Solo exhibition at Space Station

“Hou Yong solo exhibition,” solo exhibition by Hou Yong.

Space Station (798 Dashanzi Art District, 4 Jiuxianqiao Lu, Chaoyang, Beijing). Jun 2 to Jun 23, 2012. 

Its profile may be lower than other galleries in 798, but Space Station should by now have a reputation for strong and inventively installed exhibitions by emerging artists. The latest of these was Hou Yong, a painter born in 1976 in Beijing, whose solo outings to date have been aqueous in theme. A long-running series called Black from circa 2006–2008 shows figures swimming in glossy, dark water. The horizon line could be at the top of the composition so that the sea’s area engulfs them; sometimes, there are only wave patterns consuming the entire canvas.

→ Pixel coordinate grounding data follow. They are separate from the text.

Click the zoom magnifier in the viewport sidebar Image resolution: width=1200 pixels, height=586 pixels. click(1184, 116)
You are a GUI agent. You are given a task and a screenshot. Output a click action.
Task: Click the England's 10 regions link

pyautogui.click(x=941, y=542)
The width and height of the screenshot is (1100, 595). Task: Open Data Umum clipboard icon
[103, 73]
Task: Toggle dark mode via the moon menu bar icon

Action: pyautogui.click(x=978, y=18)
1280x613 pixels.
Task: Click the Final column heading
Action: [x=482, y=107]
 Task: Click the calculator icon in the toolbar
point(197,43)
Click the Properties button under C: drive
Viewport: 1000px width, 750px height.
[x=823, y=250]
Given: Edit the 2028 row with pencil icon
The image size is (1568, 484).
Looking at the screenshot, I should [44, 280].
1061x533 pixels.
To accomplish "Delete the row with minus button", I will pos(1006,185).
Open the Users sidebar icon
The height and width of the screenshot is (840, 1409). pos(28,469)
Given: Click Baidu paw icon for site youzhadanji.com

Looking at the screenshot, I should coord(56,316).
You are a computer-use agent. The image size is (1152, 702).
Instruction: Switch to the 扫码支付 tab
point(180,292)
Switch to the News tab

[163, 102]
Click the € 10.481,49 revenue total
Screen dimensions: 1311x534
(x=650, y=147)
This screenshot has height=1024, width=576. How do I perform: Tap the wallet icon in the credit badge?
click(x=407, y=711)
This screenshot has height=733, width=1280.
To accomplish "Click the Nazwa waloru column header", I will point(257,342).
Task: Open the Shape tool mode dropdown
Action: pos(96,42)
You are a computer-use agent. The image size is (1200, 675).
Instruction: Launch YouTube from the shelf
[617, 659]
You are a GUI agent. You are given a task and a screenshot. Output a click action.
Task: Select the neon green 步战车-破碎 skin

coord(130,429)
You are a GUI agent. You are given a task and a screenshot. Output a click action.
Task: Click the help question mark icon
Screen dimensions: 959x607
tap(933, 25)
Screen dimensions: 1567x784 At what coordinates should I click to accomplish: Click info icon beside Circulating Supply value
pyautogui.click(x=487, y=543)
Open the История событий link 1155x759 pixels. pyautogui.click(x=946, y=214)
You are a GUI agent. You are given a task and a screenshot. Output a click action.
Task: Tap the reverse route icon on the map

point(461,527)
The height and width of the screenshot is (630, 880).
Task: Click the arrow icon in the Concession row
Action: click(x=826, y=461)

On show at Space Station was a series of works from 2008 to the present, the majority having been made last year. They are on round or rectangular canvases (a couple with curved corners) giving an initial impression of a series of cabin windows onto unbroken, hyper-real brine. They glow with potent hues of emerald green and cerulean greys — accumulations of the smooth touch of pencils on canvas, and from afar, nearly photographic. There are no longer any figures stirring these waves, either physically or conceptually. The works lose nothing by the subtraction of a figural element; indeed, they gain strength from its absence.

One therefore surveyed a series of paintings hanging tensely between realism and abstraction, at once residual and self-contained — mere memories of swimmers’ movement or products of reflection on the visual quality of water alone. The lack of figures is crucial also for the paintings’ formal qualities: there is only water, and even this affinity is slipping. For what Hou Yong has depicted is an unnatural, analogous liquid visualized repeatedly without the help of photographs and to which real water, never truly still, becomes a foil.

Ultimately, these enlarged, absorbing ripples might take on a spiritual aura. At the same time, however, their formal qualities as art affirm the work of the artist in a humanist vein, hinting even at the relationship with the substance on which all life depends. Thus does the conceptual scope of Hou Yong’s current practice become clear.